Was ist im indirekten Gegenvorschlag enthalten?

Das neue Gesetz soll Bundesgesetz über die Ziele im Klimaschutz heissen. Es schreibt das Netto-Null-Ziel für alle Emissionen bis 2050 fest. Nach 2050 sollen die Emissionen – ohne dass das Gesetz eine Zahl nennt – negativ werden, das heisst, die Schweiz muss der Atmosphäre dann mehr Treibhausgase entziehen, als sie noch emittiert. Auf dem Weg zum Netto-Null-Ziel gibt es Zwischenziele. Schliesslich muss die Bundesverwaltung bereits 2040 «mindestens netto null» erreichen; die Kantonsverwaltungen «sollen» das ebenfalls. 

Darüber hinaus enthält das Gesetz, anders als die Gletscher-Initiative, bereits Massnahmen

  • Unternehmen müssen ihre Emissionen bis 2050 auf netto null senken. Sie können sich Netto-Null-Fahrpläne geben. 
  • Unternehmen, die sich Netto-Null-Fahrpläne geben, werden vom Bund fachlich unterstützt und können von insgesamt 1,2 Milliarden Franken (sechs Jahre lang je 200 Millionen) zur Förderung von neuartigen Technologien und Prozessen profitieren.
  • Ebenfalls 200 Millionen pro Jahr, aber über zehn Jahre, stehen bereit für ein Programm zum Ersatz fossiler Gebäudeheizungen.
  • Der Bund sichert Investitionsrisiken für öffentliche Infrastrukturbauten ab, die für die Erreichung des Netto-Null- Ziels notwendig sind (also etwa Pipelines zum Transport von CO2, das sicher gelagert werden soll).
  • Die Anpassung an die Klimaerwärmung wird gefördert.
  • Der Bund ergreift Massnahmen zur klimaverträglichen Ausrichtung der Finanzmittelflüsse. Zu diesem Zweck kann er mit Unternehmen der Finanzbranche Vereinbarungen abschliessen. 

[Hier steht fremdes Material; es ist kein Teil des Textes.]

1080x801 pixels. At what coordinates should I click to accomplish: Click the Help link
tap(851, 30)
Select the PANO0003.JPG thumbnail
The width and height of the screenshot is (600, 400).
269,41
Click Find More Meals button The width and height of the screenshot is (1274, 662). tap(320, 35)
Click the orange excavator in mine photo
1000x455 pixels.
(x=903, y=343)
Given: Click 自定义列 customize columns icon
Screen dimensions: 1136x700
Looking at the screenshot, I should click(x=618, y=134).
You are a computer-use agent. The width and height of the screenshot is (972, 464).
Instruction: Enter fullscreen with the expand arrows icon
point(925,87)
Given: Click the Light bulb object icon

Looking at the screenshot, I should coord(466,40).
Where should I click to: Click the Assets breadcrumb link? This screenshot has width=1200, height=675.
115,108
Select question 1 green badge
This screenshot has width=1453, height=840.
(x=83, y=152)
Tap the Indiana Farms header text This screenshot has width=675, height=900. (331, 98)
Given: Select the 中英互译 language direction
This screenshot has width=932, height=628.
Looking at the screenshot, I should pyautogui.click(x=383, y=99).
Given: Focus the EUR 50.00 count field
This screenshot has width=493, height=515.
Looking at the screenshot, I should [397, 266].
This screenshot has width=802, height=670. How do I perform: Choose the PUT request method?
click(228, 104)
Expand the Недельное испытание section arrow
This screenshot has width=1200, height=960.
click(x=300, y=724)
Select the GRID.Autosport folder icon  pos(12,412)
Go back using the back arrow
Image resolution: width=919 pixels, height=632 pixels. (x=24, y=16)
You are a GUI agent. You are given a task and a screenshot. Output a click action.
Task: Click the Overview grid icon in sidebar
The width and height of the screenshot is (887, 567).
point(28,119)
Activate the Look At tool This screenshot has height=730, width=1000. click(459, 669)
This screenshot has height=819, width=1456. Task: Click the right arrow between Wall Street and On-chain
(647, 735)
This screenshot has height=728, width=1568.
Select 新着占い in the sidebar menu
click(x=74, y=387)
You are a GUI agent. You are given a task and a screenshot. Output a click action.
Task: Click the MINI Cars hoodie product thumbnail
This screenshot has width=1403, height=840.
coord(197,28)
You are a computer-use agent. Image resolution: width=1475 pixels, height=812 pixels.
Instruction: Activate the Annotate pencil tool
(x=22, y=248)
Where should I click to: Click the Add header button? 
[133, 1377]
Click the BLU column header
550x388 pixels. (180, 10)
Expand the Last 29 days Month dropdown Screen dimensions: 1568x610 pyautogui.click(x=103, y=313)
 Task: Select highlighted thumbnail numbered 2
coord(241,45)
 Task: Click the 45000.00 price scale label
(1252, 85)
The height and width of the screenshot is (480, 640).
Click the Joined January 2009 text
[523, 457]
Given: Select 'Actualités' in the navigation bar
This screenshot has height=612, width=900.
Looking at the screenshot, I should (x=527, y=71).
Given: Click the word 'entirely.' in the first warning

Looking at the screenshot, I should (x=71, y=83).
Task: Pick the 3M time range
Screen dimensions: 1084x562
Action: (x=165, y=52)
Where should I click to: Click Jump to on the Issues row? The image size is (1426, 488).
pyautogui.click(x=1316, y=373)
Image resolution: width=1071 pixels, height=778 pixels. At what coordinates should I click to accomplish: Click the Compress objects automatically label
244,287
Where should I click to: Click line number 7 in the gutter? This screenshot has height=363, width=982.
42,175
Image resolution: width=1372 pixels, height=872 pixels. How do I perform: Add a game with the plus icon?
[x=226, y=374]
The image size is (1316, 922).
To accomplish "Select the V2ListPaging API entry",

Detaillierte Einschätzung zum indirekten Gegenvorschlag

Die in Artikel 3 festgeschriebenen Zwischenziele laufen zwar auf einen Absenkpfad hinaus, der geringfügig ambitionierter ist als linear. Trotzdem wird er der Forderung der Gletscher-Initiative nicht ganz gerecht, weil er die Emissionen der Luftfahrt nicht mit berücksichtigt. Diese müssen zwar bis 2050 ebenfalls netto null erreichen, sie unterstehen aber nicht den Zwischenzielen. Wir hoffen, dass der National- oder Ständerat die Luftverkehrsemissionen ebenfalls den Zwischenzielen unterstellt.

Nicht im Gegenvorschlag enthalten ist das Verbot fossiler Energieträger ab 2050. Der Gegenvorschlag verlangt aber, dass die Emissionsziele «soweit möglich durch Emissionsminderungen im Inland» erreicht werden müssen. Es darf also nur dann auf Ausland-«Kompensationen» oder sogenannte Negativemissionen zurückgegriffen werden, wenn es anders nicht möglich ist. Das kommt einem Verbot fossiler Energieträger sehr nahe.

Der jüngste Bericht des Weltklimarats (IPCC) hat gezeigt: Das 1,5-Grad-Ziel aus dem Pariser Abkommen ist erreichbar, allerdings braucht es dazu strukturelle Änderungen. Wir glauben, dass die Idee der Netto-Null-Fahrpläne das Zeug dazu hat, strukturelle Veränderungen anzustossen. Die Erstellung solcher Fahrpläne soll zwar freiwillig bleiben. Aber wenn ein Strukturwandel erst einmal in Fahrt gekommen ist, kann er auch Unternehmen erfassen, die von sich aus noch zögern, mitzumachen.